To do:
(a) According to the case report below, what was the size of the ulcer seen on gastroscopy?
(b) Duplicate the case report below, everything from "A 62-year-old male" down to "the distal colon.".

Source document:
A 62-year-old male with a history of Billroth II gastrectomy for duodenal ulcer presented with epigastric pain and eating difficulties. The patient had a past medical history of cholelithiasis, choledocholithiasis, cholecystitis, acute pancreatitis, and pancreatic pseudocyst. Computed tomography (CT) revealed duodenal dilation and fluid accumulation ([Fig. 1]). Gastroscopy revealed a 1.0 × 0.8-cm ulcer adjacent to the gastrojejunostomy anastomosis, with a fistula opening through which the endoscope could pass into the distal colon.

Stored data
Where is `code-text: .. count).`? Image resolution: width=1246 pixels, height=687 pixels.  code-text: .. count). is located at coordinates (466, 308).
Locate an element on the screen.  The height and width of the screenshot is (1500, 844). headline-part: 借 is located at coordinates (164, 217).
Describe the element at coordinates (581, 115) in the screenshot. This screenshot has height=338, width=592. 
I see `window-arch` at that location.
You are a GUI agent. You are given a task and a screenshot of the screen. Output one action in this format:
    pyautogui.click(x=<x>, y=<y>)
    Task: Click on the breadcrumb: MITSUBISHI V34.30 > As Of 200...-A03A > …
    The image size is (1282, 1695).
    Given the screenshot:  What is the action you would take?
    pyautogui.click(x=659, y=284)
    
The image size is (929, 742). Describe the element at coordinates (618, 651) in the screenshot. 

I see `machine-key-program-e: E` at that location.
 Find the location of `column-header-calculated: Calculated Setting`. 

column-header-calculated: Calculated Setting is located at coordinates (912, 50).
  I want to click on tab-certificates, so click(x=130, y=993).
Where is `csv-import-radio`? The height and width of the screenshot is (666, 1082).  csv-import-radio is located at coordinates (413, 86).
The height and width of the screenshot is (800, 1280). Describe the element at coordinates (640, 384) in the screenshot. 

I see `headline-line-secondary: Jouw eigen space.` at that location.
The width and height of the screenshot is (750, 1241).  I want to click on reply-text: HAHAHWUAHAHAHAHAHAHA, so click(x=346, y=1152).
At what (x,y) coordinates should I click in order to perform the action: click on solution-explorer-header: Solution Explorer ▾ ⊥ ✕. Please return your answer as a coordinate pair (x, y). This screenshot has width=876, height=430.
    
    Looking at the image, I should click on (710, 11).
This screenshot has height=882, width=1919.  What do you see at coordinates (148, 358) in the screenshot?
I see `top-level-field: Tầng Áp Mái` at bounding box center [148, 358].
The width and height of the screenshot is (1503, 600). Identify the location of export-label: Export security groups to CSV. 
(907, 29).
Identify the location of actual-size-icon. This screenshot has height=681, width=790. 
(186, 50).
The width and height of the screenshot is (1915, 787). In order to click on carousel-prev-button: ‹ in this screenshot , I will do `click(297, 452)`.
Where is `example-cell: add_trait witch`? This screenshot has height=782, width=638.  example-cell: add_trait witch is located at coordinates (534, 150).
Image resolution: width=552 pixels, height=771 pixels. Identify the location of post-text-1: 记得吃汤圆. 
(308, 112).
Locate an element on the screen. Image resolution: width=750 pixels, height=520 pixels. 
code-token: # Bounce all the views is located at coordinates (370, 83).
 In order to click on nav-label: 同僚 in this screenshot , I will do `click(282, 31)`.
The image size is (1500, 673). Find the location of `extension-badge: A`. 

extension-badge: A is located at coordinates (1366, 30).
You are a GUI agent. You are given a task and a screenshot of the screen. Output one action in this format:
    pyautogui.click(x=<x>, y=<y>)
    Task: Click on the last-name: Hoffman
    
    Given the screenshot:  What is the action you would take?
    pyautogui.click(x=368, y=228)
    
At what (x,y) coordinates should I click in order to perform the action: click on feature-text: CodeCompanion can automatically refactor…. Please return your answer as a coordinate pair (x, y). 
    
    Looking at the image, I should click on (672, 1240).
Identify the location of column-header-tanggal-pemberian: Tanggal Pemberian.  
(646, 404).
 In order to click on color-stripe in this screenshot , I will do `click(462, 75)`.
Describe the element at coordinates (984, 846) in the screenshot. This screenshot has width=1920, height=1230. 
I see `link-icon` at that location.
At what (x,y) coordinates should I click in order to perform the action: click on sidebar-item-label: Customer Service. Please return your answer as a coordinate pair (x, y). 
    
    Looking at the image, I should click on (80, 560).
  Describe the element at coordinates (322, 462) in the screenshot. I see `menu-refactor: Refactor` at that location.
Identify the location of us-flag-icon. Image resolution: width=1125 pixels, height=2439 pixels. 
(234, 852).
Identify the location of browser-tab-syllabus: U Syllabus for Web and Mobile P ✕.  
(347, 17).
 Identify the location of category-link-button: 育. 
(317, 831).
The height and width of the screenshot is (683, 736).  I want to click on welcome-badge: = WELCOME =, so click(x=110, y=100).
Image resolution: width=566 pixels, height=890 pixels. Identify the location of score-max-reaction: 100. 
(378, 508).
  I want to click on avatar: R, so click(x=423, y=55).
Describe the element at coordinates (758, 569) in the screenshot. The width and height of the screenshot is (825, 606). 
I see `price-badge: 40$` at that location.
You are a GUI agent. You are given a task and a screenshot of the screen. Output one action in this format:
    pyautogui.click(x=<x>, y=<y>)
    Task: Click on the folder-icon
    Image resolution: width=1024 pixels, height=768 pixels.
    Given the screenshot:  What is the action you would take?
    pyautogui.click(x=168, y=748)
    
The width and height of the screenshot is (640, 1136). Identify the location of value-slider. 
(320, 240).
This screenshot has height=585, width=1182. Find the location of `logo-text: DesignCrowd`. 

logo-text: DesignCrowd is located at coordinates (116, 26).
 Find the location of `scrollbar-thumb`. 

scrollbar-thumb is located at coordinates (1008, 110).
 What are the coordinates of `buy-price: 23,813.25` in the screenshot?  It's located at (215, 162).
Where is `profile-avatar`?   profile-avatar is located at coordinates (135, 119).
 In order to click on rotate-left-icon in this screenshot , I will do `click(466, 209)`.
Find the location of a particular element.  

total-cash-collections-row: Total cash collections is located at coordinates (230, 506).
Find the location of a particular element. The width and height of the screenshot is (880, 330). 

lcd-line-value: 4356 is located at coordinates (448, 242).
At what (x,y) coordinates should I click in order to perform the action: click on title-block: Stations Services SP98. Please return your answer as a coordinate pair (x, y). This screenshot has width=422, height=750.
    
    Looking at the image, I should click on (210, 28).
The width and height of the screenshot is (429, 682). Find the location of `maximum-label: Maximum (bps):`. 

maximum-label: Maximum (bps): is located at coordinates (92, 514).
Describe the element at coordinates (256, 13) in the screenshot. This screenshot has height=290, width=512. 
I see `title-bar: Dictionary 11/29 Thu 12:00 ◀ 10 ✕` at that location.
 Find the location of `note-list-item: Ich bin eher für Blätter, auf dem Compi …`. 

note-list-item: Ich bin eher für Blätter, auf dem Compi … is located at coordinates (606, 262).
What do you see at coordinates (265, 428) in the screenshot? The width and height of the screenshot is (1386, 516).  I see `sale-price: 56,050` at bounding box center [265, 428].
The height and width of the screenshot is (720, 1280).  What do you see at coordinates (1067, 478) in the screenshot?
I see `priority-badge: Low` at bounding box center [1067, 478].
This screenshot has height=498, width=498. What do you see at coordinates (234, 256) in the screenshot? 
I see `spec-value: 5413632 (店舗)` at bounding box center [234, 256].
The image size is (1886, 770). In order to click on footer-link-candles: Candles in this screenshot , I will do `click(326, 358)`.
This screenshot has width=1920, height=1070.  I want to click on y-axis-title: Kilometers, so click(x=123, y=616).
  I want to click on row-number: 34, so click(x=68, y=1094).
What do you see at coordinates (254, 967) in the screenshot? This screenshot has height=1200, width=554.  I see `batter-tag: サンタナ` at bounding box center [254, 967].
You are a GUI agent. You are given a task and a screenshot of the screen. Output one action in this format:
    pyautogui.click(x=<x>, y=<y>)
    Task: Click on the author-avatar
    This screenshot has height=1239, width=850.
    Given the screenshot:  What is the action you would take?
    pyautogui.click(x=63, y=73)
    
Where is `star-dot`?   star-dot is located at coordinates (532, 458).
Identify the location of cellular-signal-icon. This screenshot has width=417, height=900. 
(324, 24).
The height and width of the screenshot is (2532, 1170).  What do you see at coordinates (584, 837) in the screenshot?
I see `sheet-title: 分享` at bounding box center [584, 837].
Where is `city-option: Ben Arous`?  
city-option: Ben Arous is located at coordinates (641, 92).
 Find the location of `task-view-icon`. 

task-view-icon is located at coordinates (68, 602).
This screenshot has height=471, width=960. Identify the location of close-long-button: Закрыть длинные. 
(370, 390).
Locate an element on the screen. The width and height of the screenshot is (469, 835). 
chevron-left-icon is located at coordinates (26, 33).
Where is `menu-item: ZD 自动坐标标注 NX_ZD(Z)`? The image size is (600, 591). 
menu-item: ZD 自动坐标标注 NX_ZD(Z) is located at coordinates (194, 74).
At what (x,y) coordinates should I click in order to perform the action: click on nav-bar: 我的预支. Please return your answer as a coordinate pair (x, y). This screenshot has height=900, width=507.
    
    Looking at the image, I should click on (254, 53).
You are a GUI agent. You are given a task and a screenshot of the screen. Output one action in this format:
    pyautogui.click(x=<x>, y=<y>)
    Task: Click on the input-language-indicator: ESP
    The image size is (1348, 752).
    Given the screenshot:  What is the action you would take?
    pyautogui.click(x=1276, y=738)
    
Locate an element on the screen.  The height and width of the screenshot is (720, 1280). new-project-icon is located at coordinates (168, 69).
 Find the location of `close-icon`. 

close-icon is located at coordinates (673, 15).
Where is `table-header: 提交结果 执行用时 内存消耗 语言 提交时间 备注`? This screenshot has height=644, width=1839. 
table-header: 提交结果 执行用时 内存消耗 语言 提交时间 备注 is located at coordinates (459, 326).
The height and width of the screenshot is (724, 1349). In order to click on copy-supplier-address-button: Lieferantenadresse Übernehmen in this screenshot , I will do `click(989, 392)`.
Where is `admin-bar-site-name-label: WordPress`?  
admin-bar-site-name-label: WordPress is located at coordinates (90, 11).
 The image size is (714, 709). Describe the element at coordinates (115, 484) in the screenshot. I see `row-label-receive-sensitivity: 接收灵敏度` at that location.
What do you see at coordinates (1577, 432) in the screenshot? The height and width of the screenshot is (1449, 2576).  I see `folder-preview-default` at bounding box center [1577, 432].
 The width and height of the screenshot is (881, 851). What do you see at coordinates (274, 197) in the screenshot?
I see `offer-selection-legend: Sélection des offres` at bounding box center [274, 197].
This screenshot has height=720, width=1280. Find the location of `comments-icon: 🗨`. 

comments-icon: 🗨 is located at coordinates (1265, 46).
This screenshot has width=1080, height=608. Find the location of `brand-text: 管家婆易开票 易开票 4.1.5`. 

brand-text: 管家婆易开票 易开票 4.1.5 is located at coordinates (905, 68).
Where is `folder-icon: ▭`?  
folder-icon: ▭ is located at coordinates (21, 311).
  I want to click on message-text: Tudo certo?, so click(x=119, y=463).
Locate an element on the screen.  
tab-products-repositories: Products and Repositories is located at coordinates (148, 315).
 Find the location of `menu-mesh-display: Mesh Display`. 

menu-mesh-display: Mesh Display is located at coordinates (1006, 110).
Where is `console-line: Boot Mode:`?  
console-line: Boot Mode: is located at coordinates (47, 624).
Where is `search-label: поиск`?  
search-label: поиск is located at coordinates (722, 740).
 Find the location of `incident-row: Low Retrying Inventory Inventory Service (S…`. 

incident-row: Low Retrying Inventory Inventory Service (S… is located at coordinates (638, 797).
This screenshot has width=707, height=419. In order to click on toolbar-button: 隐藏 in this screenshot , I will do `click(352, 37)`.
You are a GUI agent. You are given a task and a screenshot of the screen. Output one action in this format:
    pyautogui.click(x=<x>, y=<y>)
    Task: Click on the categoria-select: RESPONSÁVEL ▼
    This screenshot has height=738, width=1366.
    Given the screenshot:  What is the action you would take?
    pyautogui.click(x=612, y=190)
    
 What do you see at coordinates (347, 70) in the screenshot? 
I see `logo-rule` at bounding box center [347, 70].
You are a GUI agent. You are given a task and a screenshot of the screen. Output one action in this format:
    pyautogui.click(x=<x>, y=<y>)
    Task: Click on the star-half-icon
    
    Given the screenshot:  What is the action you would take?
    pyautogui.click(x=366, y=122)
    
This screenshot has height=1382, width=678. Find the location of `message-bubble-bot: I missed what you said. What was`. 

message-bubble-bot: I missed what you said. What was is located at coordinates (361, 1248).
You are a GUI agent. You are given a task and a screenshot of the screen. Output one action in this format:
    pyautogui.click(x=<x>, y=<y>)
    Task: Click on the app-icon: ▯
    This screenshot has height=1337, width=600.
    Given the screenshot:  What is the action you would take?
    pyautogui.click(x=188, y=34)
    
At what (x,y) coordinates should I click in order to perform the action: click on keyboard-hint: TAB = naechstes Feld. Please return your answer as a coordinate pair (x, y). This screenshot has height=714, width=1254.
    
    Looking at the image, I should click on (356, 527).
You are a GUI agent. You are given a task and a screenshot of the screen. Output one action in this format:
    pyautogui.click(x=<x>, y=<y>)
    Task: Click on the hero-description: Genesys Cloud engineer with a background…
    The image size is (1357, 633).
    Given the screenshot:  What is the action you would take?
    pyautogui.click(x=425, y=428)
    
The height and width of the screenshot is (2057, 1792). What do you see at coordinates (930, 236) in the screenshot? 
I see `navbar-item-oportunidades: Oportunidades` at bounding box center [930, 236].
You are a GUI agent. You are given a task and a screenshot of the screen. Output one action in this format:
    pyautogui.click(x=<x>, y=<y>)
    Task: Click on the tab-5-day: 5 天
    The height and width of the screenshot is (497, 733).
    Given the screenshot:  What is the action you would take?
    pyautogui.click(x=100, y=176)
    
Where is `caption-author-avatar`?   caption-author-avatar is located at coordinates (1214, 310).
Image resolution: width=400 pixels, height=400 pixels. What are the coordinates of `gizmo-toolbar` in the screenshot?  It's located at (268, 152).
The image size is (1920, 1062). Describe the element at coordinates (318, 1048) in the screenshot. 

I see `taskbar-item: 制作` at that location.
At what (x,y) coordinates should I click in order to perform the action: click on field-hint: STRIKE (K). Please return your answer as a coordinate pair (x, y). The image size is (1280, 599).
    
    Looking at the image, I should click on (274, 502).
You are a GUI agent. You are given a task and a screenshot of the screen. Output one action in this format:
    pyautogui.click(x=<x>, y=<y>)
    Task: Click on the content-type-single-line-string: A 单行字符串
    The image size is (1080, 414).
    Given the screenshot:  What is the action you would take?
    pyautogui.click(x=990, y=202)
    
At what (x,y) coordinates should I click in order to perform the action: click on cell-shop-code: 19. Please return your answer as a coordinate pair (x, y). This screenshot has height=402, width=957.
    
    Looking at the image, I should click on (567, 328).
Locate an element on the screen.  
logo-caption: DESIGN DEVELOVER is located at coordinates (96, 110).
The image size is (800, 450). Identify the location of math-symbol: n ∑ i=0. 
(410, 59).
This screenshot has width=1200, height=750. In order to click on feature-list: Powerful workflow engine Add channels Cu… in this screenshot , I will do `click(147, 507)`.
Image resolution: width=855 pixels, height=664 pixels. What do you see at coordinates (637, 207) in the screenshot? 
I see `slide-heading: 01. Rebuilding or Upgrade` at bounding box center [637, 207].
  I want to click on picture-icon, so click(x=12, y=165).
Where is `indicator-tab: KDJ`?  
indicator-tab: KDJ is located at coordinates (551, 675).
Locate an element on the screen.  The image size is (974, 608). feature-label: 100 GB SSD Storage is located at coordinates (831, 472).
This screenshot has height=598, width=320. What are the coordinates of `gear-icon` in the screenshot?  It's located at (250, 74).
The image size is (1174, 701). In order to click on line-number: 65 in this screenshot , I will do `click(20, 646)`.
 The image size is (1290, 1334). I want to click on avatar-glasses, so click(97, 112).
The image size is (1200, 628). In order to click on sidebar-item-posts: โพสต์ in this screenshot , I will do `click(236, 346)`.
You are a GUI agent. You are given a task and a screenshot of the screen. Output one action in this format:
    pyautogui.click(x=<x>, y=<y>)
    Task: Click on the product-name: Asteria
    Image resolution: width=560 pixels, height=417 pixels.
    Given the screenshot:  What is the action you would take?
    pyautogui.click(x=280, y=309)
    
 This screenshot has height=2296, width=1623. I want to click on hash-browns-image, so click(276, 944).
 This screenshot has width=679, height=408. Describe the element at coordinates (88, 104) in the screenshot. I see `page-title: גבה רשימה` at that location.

Answers for the exercise:
(a) 1.0 × 0.8 cm

(b)
A 62-year-old male with a history of Billroth II gastrectomy for duodenal ulcer presented with epigastric pain and eating difficulties. The patient had a past medical history of cholelithiasis, choledocholithiasis, cholecystitis, acute pancreatitis, and pancreatic pseudocyst. Computed tomography (CT) revealed duodenal dilation and fluid accumulation ([Fig. 1]). Gastroscopy revealed a 1.0 × 0.8-cm ulcer adjacent to the gastrojejunostomy anastomosis, with a fistula opening through which the endoscope could pass into the distal colon.